# Rapido 785 dessicated vegetables ... ?



## PeteandMe (Sep 19, 2010)

Hi, it's me again! OH has just been into our new (to us) 785, and discovered that there's a huge hot air blow hole into the compartment below the sink/hob. It's turning the whole space into a mini oven. I'd assumed (perhaps wrongly) that the chrome slide-out rack was for veg, and that the carousel arrangement was for bottles, jars, packets - or am I just deluding myself?!! Since we obviously can't put food into these racks/shelves, what on earth do you use them for? OH reckons that the hot air blow hole is a Rapido standard ... ?


----------



## bazzeruk (Sep 11, 2010)

Got the same on my 924. Anything you put in there gets slow cooked! We now just use it for cups, pans etc. There is also a butterfly heating outlet below the cupboard which isn't connected. Very starnge. Lovely van though.


----------



## GEMMY (Jun 19, 2006)

If you've got blowholes where you don't want then BLOCK THEM OFF.

tony


----------



## bazzeruk (Sep 11, 2010)

Are they not there for a purpose?


----------



## GEMMY (Jun 19, 2006)

There are blowholes with a blown hot air system, normally with flaps to open/ partially close/ close. If you don't want heat in a particular area close the hole, which in turn transfers the heat elsewhere.

tony


----------



## bazzeruk (Sep 11, 2010)

These holes do not have flaps, Tony - they are cut into the wooden floor, which makes me think they are there to stop overheating?


----------



## ramblingon (Jul 15, 2009)

It sound like an airing cupboard.


----------



## GEMMY (Jun 19, 2006)

Where's the heat coming from, engine or gas heater?

tony


----------



## PeteandMe (Sep 19, 2010)

Gas. Complete mystery. Suppose we could use the carousel for drying knickers, but suspect it was intended for food (!) OH is going to get on all fours tomorrow and try and work out where the ducting's going.
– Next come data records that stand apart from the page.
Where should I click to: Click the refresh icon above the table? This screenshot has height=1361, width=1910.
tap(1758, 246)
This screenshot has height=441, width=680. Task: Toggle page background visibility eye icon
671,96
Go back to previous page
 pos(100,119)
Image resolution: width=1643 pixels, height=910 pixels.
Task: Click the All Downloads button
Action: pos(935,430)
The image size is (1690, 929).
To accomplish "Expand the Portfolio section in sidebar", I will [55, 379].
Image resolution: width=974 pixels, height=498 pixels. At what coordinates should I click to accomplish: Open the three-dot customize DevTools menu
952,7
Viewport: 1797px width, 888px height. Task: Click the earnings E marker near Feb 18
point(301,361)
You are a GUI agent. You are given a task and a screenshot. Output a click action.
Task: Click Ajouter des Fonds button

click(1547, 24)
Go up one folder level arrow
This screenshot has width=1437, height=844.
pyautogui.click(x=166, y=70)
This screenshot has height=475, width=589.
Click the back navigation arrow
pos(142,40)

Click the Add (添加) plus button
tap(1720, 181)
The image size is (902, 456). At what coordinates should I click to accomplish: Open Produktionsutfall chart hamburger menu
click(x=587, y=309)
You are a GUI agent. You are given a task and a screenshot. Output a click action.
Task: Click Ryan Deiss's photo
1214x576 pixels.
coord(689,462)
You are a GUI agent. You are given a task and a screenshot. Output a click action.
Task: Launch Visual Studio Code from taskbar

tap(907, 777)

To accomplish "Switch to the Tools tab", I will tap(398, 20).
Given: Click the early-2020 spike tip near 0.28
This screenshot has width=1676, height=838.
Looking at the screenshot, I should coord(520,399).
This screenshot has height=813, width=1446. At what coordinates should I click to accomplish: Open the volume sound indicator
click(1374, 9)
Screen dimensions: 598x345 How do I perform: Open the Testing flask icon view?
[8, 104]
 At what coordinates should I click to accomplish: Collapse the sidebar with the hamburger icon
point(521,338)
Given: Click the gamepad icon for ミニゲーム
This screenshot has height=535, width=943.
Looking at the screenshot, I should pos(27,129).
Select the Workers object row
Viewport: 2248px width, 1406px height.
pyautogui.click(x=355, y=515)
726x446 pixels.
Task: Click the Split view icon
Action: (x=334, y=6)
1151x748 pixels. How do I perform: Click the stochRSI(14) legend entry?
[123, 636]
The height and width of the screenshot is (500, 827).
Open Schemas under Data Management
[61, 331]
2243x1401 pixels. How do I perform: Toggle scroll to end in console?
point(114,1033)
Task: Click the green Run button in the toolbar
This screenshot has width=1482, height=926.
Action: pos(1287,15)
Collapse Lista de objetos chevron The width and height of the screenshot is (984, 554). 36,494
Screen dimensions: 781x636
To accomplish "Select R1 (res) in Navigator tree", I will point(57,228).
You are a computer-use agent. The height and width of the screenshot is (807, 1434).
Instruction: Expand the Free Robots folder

Or we'll set up a small smoking plant under the sink ... :lol:


----------



## PeteandMe (Sep 19, 2010)

Sorry ... meant to Quote GEMMY's post ...  And Tony's ... I'm definitely losing the will to live !


----------



## GEMMY (Jun 19, 2006)

If it's from the gas heater then no problem, block it off, then more heat will come out of another blowhole.

tony


----------



## TurbotheCat (Feb 10, 2011)

Thanks to everyone. Have found the problem one of the four outlets had come out of the boiler hot air spigot. Just a matter of getting under the bed frame and pushing the air tube back into the spigot. Cheapest repair fix to date!!!


----------



## PeteandMe (Sep 19, 2010)

TurbotheCat said:


> Thanks to everyone. Have found the problem one of the four outlets had come out of the boiler hot air spigot. Just a matter of getting under the bed frame and pushing the air tube back into the spigot. Cheapest repair fix to date!!!


(must explain that TurbotheCat is my lovely husband - he registered thinking that I hadn't, so it's confusing me more than anyone!)


----------